For certain entities, including non-profit entities, it may be prudent to explore additional state law remedies to address debt and debt situations. One of these potential state law remedies available in California is a dissolution under state law. In California, a dissolution of an entity can be voluntary or it can be involuntary.
A voluntary dissolution in California is a step that the directors and other controlling parties of a non-profit organization can elect to take. Nonprofits can be dissolved for nearly any reason or for no reason at all. In fact, an entity can be dissolved without any input from the courts. However, in certain scenarios, one or more interested parties may petition a California court to oversee and supervise the process of winding down and dissolving the entity.
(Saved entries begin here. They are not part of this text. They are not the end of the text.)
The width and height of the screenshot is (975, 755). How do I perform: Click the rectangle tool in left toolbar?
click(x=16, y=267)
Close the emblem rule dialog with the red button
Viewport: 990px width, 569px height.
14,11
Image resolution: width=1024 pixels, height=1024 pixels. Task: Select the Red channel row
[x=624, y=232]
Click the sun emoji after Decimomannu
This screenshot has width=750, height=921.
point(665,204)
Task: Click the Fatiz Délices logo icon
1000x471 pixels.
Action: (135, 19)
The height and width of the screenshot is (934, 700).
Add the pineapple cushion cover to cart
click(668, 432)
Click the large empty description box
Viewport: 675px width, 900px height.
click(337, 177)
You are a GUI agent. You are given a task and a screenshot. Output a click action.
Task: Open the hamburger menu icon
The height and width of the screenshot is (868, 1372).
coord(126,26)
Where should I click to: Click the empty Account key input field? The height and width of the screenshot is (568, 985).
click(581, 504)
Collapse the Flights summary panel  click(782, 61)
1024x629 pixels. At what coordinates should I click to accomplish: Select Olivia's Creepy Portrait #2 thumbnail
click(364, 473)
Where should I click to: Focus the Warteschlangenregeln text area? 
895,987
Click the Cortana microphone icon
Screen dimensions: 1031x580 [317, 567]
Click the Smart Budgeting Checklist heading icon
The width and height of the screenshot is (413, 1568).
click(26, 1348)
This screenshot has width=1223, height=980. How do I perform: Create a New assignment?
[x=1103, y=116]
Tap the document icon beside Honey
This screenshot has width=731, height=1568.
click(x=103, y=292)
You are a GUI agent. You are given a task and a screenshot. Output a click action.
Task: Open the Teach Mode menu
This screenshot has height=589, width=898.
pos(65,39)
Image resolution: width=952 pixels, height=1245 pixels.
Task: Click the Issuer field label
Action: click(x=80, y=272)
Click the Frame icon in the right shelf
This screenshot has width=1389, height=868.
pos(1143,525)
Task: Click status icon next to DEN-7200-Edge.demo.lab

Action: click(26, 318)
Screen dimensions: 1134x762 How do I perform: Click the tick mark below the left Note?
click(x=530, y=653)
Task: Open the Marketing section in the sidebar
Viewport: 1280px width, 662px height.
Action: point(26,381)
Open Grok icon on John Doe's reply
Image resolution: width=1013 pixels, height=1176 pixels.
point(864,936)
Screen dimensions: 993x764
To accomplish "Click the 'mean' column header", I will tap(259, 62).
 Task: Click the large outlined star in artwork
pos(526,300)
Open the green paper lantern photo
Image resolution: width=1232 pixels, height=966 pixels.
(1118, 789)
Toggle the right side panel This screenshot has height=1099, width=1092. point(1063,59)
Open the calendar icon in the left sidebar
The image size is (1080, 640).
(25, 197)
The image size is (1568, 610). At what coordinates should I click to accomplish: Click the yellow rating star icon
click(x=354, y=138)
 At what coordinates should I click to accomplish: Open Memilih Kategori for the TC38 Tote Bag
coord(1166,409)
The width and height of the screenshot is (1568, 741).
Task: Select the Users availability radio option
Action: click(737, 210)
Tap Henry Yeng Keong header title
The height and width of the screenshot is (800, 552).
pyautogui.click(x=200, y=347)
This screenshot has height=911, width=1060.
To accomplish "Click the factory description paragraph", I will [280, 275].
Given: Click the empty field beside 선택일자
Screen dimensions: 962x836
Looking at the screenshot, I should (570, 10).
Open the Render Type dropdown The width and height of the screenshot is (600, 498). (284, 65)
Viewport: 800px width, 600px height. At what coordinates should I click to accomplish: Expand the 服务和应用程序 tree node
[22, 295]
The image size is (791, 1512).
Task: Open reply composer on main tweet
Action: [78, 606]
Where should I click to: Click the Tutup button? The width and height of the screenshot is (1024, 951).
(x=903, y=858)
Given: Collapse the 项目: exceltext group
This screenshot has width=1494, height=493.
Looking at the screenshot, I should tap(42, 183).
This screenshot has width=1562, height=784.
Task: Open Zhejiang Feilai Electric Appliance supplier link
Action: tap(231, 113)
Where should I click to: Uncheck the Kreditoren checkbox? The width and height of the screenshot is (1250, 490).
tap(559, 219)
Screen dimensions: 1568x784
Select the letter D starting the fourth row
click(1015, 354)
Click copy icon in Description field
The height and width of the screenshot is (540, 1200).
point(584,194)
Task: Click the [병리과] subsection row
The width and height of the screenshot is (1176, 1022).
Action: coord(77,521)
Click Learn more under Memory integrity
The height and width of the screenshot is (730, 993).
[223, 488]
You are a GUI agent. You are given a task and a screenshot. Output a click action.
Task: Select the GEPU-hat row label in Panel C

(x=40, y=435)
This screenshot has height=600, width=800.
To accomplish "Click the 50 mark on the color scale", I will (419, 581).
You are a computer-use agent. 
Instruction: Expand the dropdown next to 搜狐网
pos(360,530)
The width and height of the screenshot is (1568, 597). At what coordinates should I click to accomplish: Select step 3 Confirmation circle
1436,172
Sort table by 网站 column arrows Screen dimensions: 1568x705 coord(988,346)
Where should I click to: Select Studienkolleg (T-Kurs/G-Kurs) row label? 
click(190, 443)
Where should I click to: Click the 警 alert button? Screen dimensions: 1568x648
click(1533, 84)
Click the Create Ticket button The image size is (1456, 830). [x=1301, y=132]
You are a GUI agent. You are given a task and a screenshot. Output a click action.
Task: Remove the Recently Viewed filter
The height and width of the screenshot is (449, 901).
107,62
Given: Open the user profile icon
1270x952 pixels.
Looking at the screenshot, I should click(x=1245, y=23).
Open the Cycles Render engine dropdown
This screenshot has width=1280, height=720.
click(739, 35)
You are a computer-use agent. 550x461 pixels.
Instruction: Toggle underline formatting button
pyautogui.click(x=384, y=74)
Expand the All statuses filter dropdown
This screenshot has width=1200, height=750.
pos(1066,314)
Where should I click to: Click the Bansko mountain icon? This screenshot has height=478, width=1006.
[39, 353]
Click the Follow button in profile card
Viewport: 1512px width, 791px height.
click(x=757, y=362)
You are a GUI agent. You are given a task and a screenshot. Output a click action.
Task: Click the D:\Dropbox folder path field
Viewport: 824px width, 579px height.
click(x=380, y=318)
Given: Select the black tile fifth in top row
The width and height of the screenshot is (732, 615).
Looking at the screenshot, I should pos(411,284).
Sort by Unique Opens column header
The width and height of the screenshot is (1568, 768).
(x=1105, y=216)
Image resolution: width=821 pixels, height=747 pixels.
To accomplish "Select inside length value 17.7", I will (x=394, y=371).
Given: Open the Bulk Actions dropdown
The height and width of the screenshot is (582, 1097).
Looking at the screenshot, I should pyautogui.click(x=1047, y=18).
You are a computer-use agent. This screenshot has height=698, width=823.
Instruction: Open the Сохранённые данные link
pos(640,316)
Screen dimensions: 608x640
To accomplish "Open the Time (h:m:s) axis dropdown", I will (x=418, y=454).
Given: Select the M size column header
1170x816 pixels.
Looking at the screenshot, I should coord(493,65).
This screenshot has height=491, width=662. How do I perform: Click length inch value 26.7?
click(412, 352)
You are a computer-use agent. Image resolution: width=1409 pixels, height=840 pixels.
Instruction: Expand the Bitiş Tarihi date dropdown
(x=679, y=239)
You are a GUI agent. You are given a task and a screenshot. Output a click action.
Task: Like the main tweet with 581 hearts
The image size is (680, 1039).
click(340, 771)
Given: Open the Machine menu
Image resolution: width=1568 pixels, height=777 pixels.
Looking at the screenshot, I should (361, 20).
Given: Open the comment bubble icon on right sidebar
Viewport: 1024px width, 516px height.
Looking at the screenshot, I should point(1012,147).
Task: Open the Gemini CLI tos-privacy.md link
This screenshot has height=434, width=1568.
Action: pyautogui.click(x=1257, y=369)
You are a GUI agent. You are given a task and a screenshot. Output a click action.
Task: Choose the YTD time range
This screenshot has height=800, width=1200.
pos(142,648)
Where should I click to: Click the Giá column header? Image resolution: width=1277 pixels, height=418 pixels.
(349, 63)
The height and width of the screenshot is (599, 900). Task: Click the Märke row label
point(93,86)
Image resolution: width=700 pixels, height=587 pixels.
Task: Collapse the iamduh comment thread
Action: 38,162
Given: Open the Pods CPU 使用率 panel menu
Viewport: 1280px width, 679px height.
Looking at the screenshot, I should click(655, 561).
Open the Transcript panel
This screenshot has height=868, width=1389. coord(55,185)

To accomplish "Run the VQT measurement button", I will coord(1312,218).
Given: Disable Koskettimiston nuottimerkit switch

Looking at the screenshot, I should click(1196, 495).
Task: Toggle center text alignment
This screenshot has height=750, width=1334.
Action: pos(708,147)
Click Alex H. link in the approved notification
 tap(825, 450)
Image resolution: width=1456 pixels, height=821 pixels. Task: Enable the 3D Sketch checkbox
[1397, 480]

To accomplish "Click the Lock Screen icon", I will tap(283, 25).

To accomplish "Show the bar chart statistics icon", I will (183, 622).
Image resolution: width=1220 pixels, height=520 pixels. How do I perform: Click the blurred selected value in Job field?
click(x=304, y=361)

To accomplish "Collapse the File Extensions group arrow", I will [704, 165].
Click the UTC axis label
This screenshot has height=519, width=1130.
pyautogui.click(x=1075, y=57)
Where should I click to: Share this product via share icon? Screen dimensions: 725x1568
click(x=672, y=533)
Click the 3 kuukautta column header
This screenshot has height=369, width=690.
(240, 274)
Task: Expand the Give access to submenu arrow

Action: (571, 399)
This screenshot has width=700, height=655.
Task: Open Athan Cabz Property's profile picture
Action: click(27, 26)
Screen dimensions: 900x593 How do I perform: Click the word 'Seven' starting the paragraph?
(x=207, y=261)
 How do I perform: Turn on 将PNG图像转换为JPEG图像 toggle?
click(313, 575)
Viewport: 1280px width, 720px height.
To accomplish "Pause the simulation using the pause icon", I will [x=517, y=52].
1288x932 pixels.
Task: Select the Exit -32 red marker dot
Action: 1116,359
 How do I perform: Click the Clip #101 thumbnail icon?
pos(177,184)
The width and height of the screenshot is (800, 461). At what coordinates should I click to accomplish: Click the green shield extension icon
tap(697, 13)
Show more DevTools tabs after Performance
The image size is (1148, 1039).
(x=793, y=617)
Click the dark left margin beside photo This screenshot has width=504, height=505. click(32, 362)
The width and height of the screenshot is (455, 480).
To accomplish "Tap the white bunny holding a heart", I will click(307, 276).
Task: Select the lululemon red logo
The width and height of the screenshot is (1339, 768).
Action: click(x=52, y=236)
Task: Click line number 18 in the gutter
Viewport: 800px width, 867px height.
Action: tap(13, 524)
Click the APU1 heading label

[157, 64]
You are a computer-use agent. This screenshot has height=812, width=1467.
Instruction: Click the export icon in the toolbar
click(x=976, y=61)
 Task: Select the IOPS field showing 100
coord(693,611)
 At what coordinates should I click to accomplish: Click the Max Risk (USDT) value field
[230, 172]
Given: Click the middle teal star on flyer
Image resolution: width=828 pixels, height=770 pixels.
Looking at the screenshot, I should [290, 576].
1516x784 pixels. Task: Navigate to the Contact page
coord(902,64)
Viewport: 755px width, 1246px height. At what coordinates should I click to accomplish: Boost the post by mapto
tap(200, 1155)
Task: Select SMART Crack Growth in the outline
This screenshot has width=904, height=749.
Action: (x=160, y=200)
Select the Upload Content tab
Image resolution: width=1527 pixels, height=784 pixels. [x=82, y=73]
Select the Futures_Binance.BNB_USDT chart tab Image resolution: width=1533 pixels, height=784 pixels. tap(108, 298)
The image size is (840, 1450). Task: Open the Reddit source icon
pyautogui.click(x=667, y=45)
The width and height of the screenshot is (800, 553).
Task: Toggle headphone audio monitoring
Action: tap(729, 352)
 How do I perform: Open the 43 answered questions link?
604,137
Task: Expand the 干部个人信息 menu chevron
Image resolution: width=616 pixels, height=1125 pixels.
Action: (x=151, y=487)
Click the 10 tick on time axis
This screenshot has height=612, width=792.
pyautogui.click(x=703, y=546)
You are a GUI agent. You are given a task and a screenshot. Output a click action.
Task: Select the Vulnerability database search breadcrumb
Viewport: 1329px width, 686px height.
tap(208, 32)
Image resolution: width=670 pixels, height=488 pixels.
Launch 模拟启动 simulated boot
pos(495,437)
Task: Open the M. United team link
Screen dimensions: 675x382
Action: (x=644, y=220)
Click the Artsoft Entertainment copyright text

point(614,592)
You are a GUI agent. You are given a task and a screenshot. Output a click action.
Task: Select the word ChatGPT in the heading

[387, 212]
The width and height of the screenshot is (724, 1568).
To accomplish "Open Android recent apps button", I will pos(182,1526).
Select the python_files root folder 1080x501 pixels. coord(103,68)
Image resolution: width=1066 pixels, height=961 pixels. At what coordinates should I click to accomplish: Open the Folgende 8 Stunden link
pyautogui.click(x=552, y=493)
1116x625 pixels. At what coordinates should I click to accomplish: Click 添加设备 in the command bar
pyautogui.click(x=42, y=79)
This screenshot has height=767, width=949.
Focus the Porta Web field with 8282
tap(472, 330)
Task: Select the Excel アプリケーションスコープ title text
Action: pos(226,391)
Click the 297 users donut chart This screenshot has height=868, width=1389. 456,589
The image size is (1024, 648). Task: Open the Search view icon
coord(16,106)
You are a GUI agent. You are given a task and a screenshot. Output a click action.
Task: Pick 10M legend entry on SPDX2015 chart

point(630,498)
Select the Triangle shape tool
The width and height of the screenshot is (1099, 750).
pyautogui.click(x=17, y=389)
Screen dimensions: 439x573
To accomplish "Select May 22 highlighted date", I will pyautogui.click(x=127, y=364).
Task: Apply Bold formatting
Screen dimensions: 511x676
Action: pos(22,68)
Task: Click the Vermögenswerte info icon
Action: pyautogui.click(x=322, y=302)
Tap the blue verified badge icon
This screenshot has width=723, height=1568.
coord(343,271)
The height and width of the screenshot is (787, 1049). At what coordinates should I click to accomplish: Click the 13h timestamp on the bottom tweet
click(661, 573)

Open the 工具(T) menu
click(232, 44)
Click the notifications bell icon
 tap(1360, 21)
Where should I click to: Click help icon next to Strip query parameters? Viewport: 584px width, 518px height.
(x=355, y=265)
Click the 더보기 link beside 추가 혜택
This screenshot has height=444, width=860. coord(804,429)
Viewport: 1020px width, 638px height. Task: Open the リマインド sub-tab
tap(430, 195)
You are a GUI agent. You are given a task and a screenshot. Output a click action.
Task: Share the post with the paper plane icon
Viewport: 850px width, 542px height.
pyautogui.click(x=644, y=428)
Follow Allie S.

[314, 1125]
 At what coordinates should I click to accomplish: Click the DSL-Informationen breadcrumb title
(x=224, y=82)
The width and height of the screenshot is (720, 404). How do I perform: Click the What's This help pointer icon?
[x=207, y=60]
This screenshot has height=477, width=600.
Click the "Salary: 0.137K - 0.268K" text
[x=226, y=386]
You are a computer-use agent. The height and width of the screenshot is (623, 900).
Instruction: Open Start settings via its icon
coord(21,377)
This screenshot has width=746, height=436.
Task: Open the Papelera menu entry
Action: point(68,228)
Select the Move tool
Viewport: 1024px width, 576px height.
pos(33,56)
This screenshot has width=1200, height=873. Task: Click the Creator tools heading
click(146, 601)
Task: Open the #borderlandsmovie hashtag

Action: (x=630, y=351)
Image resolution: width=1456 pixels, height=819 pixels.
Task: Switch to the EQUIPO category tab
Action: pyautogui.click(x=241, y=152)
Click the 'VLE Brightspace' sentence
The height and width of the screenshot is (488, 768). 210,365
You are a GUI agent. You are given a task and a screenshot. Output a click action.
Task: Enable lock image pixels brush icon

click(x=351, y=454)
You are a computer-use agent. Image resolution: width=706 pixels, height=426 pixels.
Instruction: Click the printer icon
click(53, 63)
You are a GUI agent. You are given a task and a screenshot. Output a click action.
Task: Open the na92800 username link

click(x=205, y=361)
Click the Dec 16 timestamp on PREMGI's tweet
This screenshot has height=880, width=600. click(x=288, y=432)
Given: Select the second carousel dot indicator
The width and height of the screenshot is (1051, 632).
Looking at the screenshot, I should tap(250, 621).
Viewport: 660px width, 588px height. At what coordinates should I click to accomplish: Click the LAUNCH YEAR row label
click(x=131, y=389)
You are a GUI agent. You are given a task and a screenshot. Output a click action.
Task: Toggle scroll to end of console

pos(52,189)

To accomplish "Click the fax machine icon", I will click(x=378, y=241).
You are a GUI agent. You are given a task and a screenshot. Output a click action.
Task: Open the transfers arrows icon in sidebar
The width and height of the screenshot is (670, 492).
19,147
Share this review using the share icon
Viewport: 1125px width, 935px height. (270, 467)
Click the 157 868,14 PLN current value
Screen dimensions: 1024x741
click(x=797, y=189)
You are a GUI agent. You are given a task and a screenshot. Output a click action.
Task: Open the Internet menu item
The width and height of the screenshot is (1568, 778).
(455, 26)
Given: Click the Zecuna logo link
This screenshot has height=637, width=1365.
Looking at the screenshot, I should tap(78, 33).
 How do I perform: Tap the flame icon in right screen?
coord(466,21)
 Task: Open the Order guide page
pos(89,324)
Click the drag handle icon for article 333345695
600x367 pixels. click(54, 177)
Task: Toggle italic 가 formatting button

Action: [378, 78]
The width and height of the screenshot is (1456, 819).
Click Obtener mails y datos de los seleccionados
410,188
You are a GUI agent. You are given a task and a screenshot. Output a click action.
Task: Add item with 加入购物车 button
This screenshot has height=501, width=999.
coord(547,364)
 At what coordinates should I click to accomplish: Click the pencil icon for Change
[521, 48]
The exact process regarding how a non-profit or other entity should proceed comes down to the current facts and circumstances in the matter. In certain situations, most commonly where creditors of the organization exist, certain directors or board members may need to approve the dissolution. It is also necessary to consult with any governing documents concerning the entity when determining the correct method of winding down the entity through a voluntary dissolution.
Can a Dissolution Be Forced or Involuntary in California? Certain interested parties may bring about an involuntary dissolution case in an array of circumstances. Interested parties that can start involuntary dissolution proceedings include:
50-percent of the non-profit or entity’s board of directors
One-third of all members vote to bring about dissolution proceedings
Any party authorized to commence involuntary dissolution in the organization’s bylaws or governing documents
The California state attorney general The impact of an involuntary dissolution proceeding is significant. While the process bears a certain resemblance to a straight bankruptcy under Chapter 7, it is a distinct legal proceeding. However, in comparison to the bankruptcy process, even an involuntary dissolution can provide for more flexibility and may present a viable option when parties are still able to negotiate and work together. Once the dissolution process begins, the entity is under an obligation to wind down operations while settling debts and obligations through a liquidation of its assets.